[Records excerpted from a collection]
════════════════
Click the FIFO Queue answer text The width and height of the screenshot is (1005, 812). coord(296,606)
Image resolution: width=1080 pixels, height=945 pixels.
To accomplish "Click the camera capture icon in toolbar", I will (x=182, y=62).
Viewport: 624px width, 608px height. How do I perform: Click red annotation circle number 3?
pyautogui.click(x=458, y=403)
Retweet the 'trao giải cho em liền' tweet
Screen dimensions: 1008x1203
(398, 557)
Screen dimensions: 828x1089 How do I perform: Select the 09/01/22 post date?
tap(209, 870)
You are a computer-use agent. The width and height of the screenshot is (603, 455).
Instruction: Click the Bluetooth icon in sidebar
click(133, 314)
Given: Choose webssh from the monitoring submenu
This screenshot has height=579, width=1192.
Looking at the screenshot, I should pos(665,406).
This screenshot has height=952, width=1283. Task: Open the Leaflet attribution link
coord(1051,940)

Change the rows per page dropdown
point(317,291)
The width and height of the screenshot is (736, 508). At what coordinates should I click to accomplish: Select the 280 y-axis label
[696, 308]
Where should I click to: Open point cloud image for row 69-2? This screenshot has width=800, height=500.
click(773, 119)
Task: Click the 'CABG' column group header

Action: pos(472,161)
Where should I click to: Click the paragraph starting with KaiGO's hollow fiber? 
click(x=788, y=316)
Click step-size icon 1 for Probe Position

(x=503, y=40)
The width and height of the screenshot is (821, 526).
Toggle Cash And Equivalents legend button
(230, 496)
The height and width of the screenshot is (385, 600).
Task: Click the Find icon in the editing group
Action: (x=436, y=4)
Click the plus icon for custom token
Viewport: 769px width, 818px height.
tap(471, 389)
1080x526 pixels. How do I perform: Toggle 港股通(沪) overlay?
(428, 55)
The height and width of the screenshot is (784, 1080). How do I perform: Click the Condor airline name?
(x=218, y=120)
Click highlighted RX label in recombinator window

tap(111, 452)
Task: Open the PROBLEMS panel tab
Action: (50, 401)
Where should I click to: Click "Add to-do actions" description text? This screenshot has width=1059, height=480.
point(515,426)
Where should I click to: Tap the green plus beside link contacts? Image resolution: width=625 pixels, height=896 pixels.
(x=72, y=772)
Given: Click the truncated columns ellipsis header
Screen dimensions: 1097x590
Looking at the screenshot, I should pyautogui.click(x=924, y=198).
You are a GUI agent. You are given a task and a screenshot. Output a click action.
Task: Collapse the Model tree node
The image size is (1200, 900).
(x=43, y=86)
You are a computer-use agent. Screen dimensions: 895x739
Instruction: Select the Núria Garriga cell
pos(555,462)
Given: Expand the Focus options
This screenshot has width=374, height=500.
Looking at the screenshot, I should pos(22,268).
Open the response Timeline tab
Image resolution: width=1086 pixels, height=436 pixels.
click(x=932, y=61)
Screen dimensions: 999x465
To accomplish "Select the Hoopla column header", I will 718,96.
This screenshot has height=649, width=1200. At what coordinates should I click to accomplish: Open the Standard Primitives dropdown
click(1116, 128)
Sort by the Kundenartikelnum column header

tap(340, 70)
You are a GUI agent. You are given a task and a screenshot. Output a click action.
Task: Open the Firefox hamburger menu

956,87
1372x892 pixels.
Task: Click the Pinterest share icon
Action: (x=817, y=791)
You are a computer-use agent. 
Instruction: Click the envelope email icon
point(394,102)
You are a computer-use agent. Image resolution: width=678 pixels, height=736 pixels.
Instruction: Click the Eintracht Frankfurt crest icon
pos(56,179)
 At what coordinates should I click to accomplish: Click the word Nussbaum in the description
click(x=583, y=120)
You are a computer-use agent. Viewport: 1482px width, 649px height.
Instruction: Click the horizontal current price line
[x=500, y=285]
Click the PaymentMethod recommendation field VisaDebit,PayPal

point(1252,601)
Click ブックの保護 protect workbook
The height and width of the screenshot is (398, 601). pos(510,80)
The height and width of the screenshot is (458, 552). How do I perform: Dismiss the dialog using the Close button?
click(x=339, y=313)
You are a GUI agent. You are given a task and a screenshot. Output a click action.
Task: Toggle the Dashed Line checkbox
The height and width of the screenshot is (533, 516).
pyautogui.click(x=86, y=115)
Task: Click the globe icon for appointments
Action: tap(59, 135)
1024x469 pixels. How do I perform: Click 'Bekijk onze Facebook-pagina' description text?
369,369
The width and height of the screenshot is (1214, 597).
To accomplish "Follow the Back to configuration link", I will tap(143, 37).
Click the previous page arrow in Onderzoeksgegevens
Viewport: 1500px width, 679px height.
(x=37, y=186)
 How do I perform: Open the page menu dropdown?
════════════════
■ EXERCISE INSTRUCTIONS
Transcribe the full set of records without altering a single character.

■ RESPONSE BELOW
Click the FIFO Queue answer text The width and height of the screenshot is (1005, 812). coord(296,606)
Image resolution: width=1080 pixels, height=945 pixels.
To accomplish "Click the camera capture icon in toolbar", I will (x=182, y=62).
Viewport: 624px width, 608px height. How do I perform: Click red annotation circle number 3?
pyautogui.click(x=458, y=403)
Retweet the 'trao giải cho em liền' tweet
Screen dimensions: 1008x1203
(398, 557)
Screen dimensions: 828x1089 How do I perform: Select the 09/01/22 post date?
tap(209, 870)
You are a computer-use agent. The width and height of the screenshot is (603, 455).
Instruction: Click the Bluetooth icon in sidebar
click(133, 314)
Given: Choose webssh from the monitoring submenu
This screenshot has height=579, width=1192.
Looking at the screenshot, I should pos(665,406).
This screenshot has height=952, width=1283. Task: Open the Leaflet attribution link
coord(1051,940)

Change the rows per page dropdown
point(317,291)
The width and height of the screenshot is (736, 508). At what coordinates should I click to accomplish: Select the 280 y-axis label
[696, 308]
Where should I click to: Open point cloud image for row 69-2? This screenshot has width=800, height=500.
click(773, 119)
Task: Click the 'CABG' column group header

Action: pos(472,161)
Where should I click to: Click the paragraph starting with KaiGO's hollow fiber? 
click(x=788, y=316)
Click step-size icon 1 for Probe Position

(x=503, y=40)
The width and height of the screenshot is (821, 526).
Toggle Cash And Equivalents legend button
(230, 496)
The height and width of the screenshot is (385, 600).
Task: Click the Find icon in the editing group
Action: (x=436, y=4)
Click the plus icon for custom token
Viewport: 769px width, 818px height.
tap(471, 389)
1080x526 pixels. How do I perform: Toggle 港股通(沪) overlay?
(428, 55)
The height and width of the screenshot is (784, 1080). How do I perform: Click the Condor airline name?
(x=218, y=120)
Click highlighted RX label in recombinator window

tap(111, 452)
Task: Open the PROBLEMS panel tab
Action: (50, 401)
Where should I click to: Click "Add to-do actions" description text? This screenshot has width=1059, height=480.
point(515,426)
Where should I click to: Tap the green plus beside link contacts? Image resolution: width=625 pixels, height=896 pixels.
(x=72, y=772)
Given: Click the truncated columns ellipsis header
Screen dimensions: 1097x590
Looking at the screenshot, I should pyautogui.click(x=924, y=198).
You are a GUI agent. You are given a task and a screenshot. Output a click action.
Task: Collapse the Model tree node
The image size is (1200, 900).
(x=43, y=86)
You are a computer-use agent. Screen dimensions: 895x739
Instruction: Select the Núria Garriga cell
pos(555,462)
Given: Expand the Focus options
This screenshot has width=374, height=500.
Looking at the screenshot, I should pos(22,268).
Open the response Timeline tab
Image resolution: width=1086 pixels, height=436 pixels.
click(x=932, y=61)
Screen dimensions: 999x465
To accomplish "Select the Hoopla column header", I will 718,96.
This screenshot has height=649, width=1200. At what coordinates should I click to accomplish: Open the Standard Primitives dropdown
click(1116, 128)
Sort by the Kundenartikelnum column header

tap(340, 70)
You are a GUI agent. You are given a task and a screenshot. Output a click action.
Task: Open the Firefox hamburger menu

956,87
1372x892 pixels.
Task: Click the Pinterest share icon
Action: (x=817, y=791)
You are a computer-use agent. 
Instruction: Click the envelope email icon
point(394,102)
You are a computer-use agent. Image resolution: width=678 pixels, height=736 pixels.
Instruction: Click the Eintracht Frankfurt crest icon
pos(56,179)
 At what coordinates should I click to accomplish: Click the word Nussbaum in the description
click(x=583, y=120)
You are a computer-use agent. Viewport: 1482px width, 649px height.
Instruction: Click the horizontal current price line
[x=500, y=285]
Click the PaymentMethod recommendation field VisaDebit,PayPal

point(1252,601)
Click ブックの保護 protect workbook
The height and width of the screenshot is (398, 601). pos(510,80)
The height and width of the screenshot is (458, 552). How do I perform: Dismiss the dialog using the Close button?
click(x=339, y=313)
You are a GUI agent. You are given a task and a screenshot. Output a click action.
Task: Toggle the Dashed Line checkbox
The height and width of the screenshot is (533, 516).
pyautogui.click(x=86, y=115)
Task: Click the globe icon for appointments
Action: tap(59, 135)
1024x469 pixels. How do I perform: Click 'Bekijk onze Facebook-pagina' description text?
369,369
The width and height of the screenshot is (1214, 597).
To accomplish "Follow the Back to configuration link", I will tap(143, 37).
Click the previous page arrow in Onderzoeksgegevens
Viewport: 1500px width, 679px height.
(x=37, y=186)
 How do I perform: Open the page menu dropdown?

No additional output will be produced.